Intisari-online.com -Beijing mempertimbangkan mengirim pasukan perdamaian ke Afghanistan.
Dikutip dari SCMP, jika situasi keamanan di negara Asia Selatan itu mengancam provinsi Xinjiang setelah pasukan AS ditarik, pakar menyebutkan Beijing mungkin mengirimkan pasukan ke sana.
Presiden AS Joe Biden mengatakan Rabu lalu jika ia akan menarik semua pasukan AS yang tersisa, sekitar 2500 tentara, dari Afghanistan, pada 11 September.
Penarikan itu menandai 20 tahun serangan teroris di New York.

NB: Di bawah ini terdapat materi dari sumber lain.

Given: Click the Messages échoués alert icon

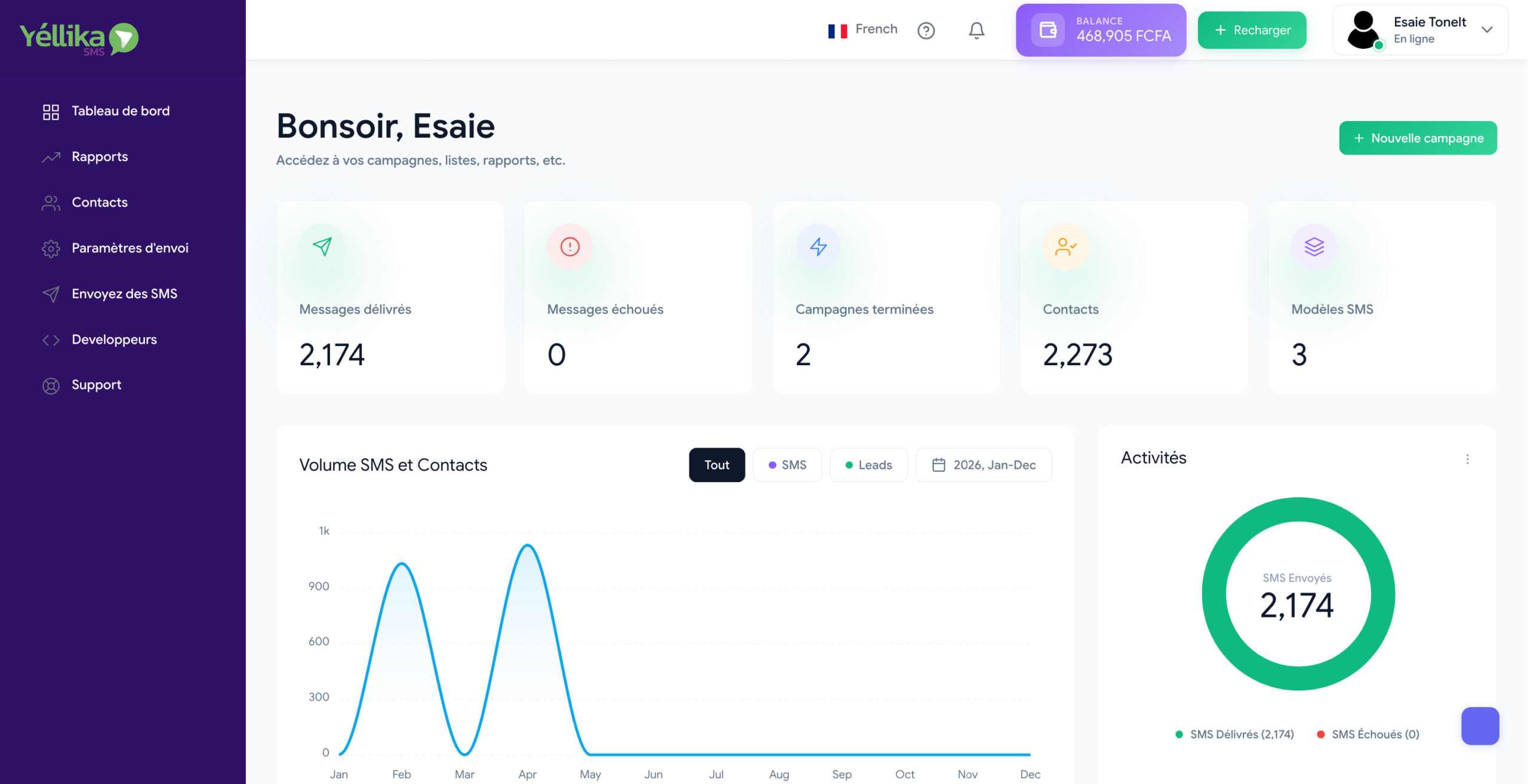Looking at the screenshot, I should point(570,246).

Penarikan tentara itu tentunya menjadi ancaman baru bagi keamanan dan stabilitas Afghanistan.
Hal itu dapat meluber ke Xinjiang dan mengganggu upaya kontraterorisme China.
Di tahun 2018, China melatih pasukan Afghanistan dan membantu membentuk brigade pegunungan.
Latihan dilaksanakan di China dan tujuan brigade itu adalah melawan kemungkinan serangan oleh al-Qaeda dan ISIS.
"Pasukan keamanan dari pemerintah Afghanistan tidak mampu menjaga keamanan Afghanistan," ujar Sun Qi, pakar hubungan internasional di Shanghai Academy of Social Sciences.
"Situasi di Afghanistan bisa menjadi kacau di masa depan.
"Kekerasan melanggar perbatasan, perdagangan obat dan penyelundupan senjata bisa terjadi," ujarnya.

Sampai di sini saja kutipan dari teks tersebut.